How do I know this, you say?
For
years in my job as a therapist, I’ve been working with high-achieving
folks who believe unfailingly that they need to be hard on themselves or
else they’ll “lose their edge.”
But
the price they pay for this belief is steep: A near-constant inner
monologue reminding them of how they’re not good enough and never work
hard enough, which is crushing them with anxiety and stress.
The
solution for these people is the same: I encourage them to experiment
(in small ways at first) with giving up this belief that if they’re not
hard on themselves they’ll stop achieving and being successful.
The results are striking:
Never once have I seen someone actually perform worse because they stopped beating themselves up.
In fact, the vast majority of the time, their performance (and happiness) increases sharply!
They
realize that not only are their fears of “losing their edge” unfounded,
but actually they have much more energy and enthusiasm to channel into
their work and lives when they’re not stuck under the weight of chronic self-judgment.
But
as is true of all core beliefs, letting them go is not an intellectual
problem; it’s a behavioral one. To change your core belief about
success, you need to prove to yourself that you will still be successful
without your inner drill sergeant.
But
for many people, that’s a terrifying idea. Because for years this core
belief has served as a kind of safety blanket, assuaging their fears of
being unsuccessful or not good enough. To take it off and strive for
success without it requires a great deal of courage.
And courage has to be built — slowly and gradually over time.
So
start small. Try thinking of little experiments you could run to test
out this idea that you’ll remain successful without all your negative
self-talk and self-judgment. For example, you might go into that weekly
sales meeting Monday morning without any of your usual “pep-talking” and
see what happens.
A sign of emotional maturity is that we let go of old habits that no longer serve us well, no matter how much we thought we needed them as children.
Let go of the belief that you must be hard on yourself in order to be successful and you’ll find happiness not far behind.
I need to be successful to be lovable.
Of
all the destructive core beliefs that hold us back from happiness, this
one is the most tragic — and possibly the most common.
For
all the very real benefits of living in an achievement-oriented
culture, there’s a serious psychological side effect most of us don’t
ever consider: We tend to bind our self-worth to our success —
especially our material success as defined by other people.
From
cradle to grave, we’re taught that hard work pays off and will lead to
success and then happiness. We’re nudged by all sorts of
well-intentioned family members, teachers, friends, and mentors to go to
the right schools and get the right career so we’ll become successful
and then happy. The problem is, as kids, we internalize this message to
mean — however irrational — that we’re only worthwhile and lovable if
we’re successful.
Working hard to be successful is an admirable aspiration. But believing happiness only follows success is deeply misguided.
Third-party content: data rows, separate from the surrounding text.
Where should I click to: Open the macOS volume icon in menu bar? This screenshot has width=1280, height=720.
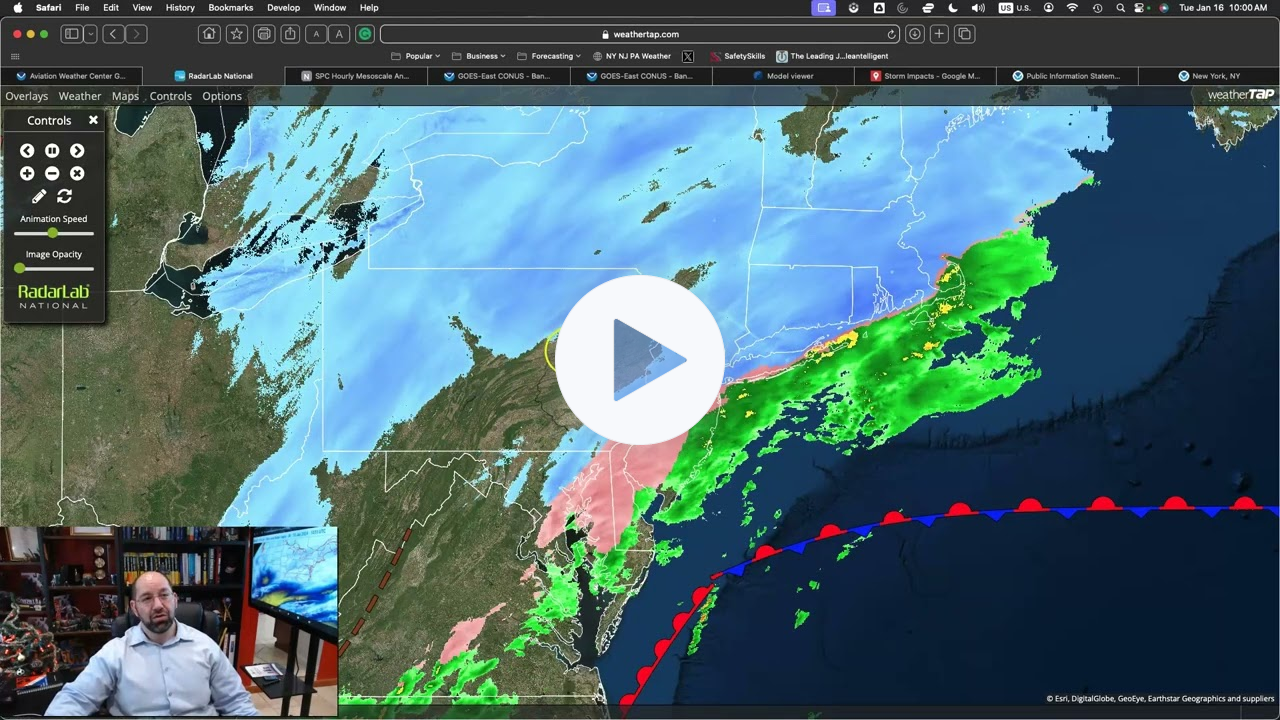[975, 8]
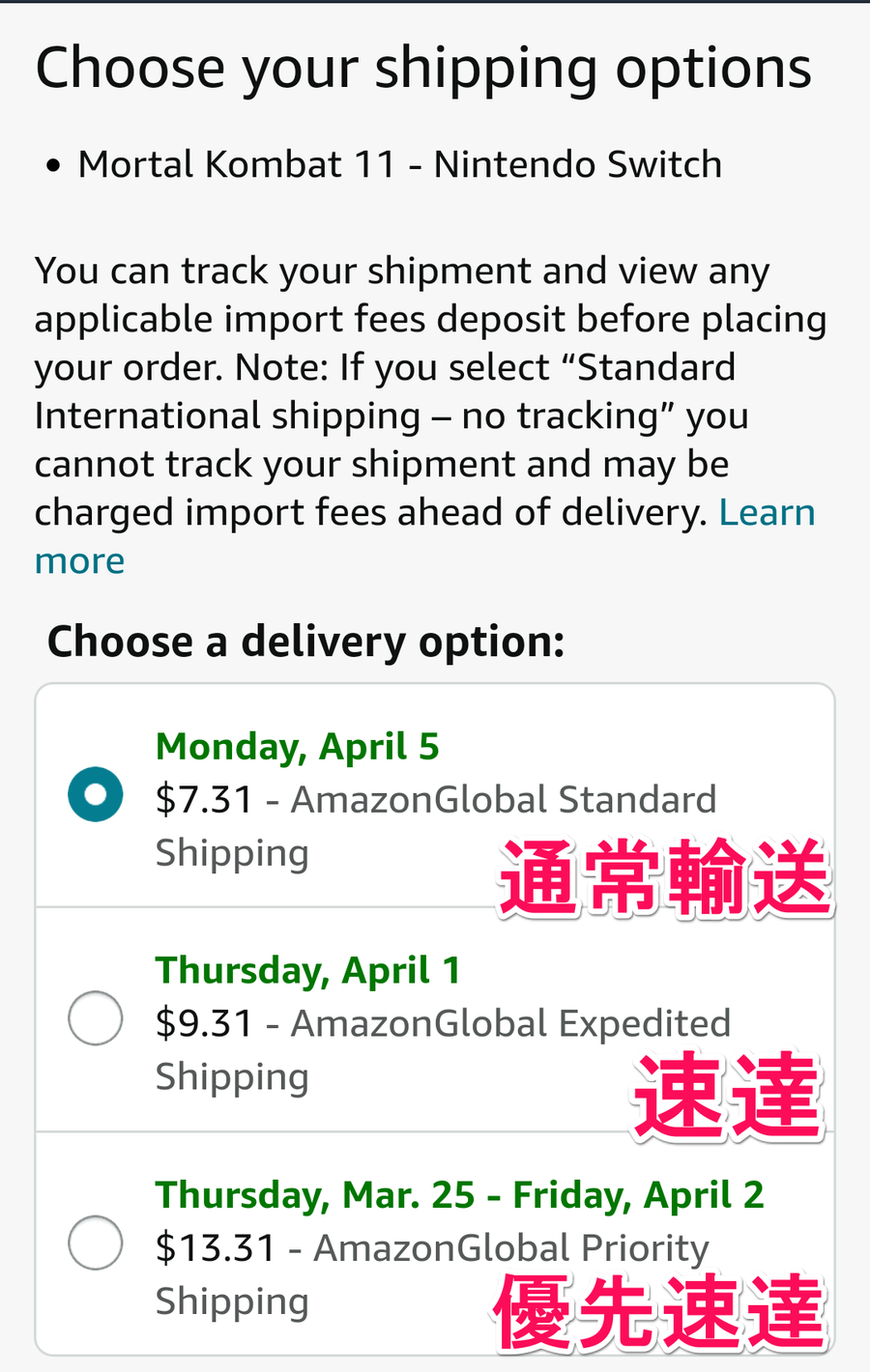Click the 優先速達 red annotation label
This screenshot has height=1372, width=870.
pyautogui.click(x=660, y=1312)
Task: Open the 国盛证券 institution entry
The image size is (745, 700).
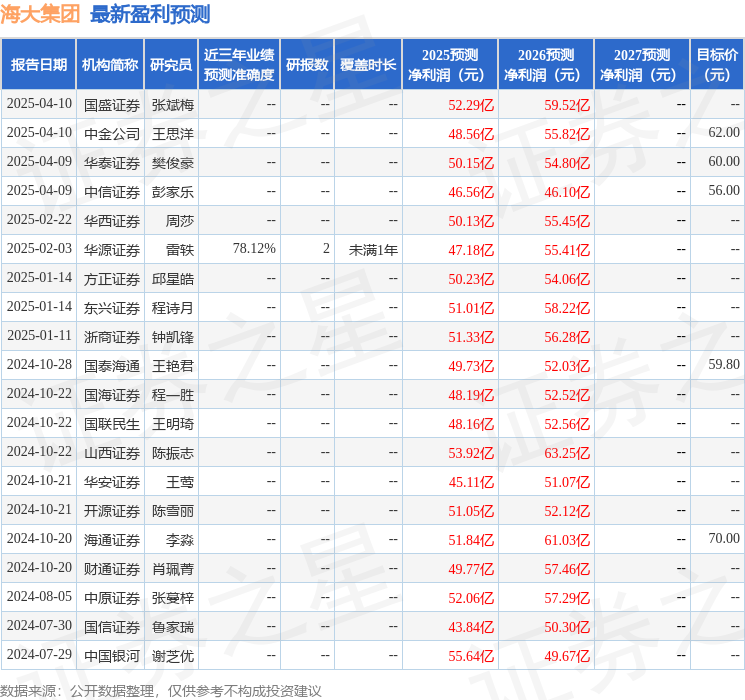Action: [112, 104]
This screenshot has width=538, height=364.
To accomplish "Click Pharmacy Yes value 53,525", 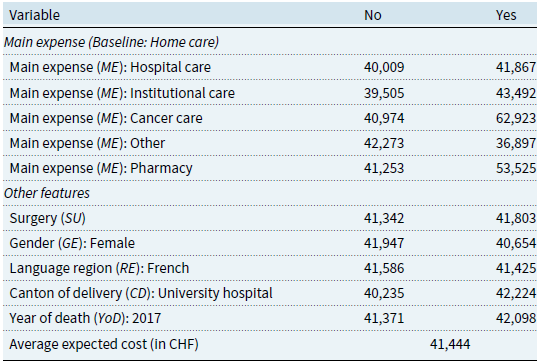I will point(516,168).
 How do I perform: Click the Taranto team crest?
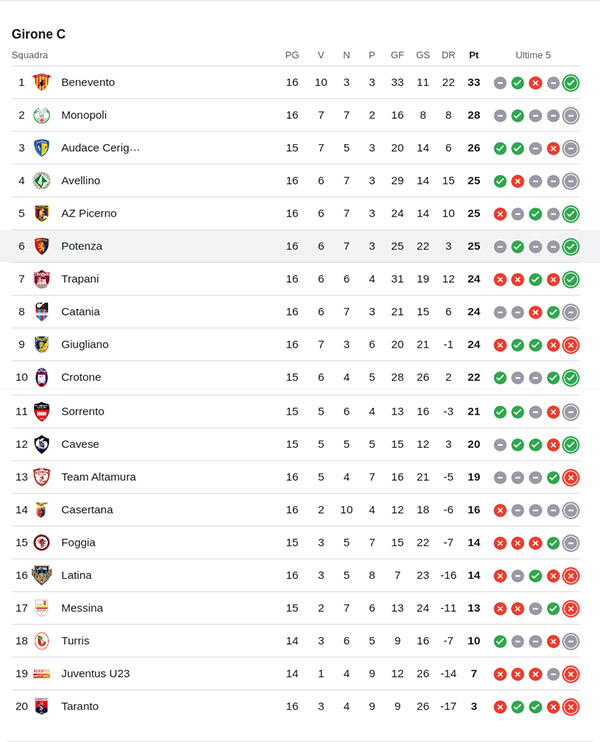[x=42, y=706]
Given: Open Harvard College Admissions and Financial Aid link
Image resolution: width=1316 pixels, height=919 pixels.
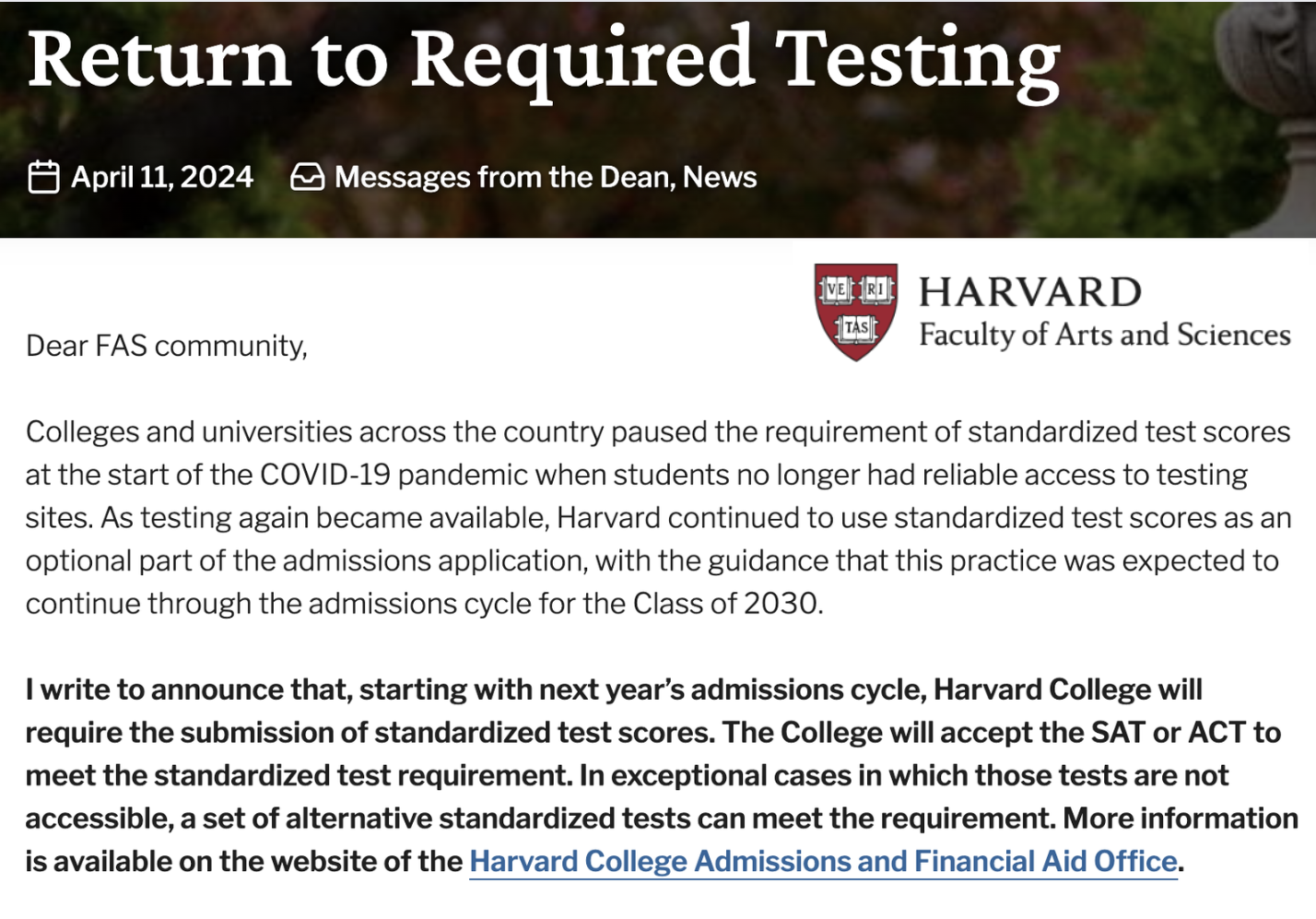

This is a truly tragic way to go through life — believing that you’re only worthwhile if you’re successful.
Every
day in my clinical practice I work with many materially successful
people who believe becoming successful is the only way to be loveable
and happy. But being a neurosurgeon doesn’t make you very happy if you
hate being a neurosurgeon — no matter how many other people think it’s
impressive.
While
achievement certainly plays a role in our happiness and self-worth,
it’s dangerous to depend on it entirely. When you’re so driven and
obsessed with achievement that you fail to develop other sources of self-worth, you fragilize your identity.
The solution is not to stop working hard. It’s to diversify your identity.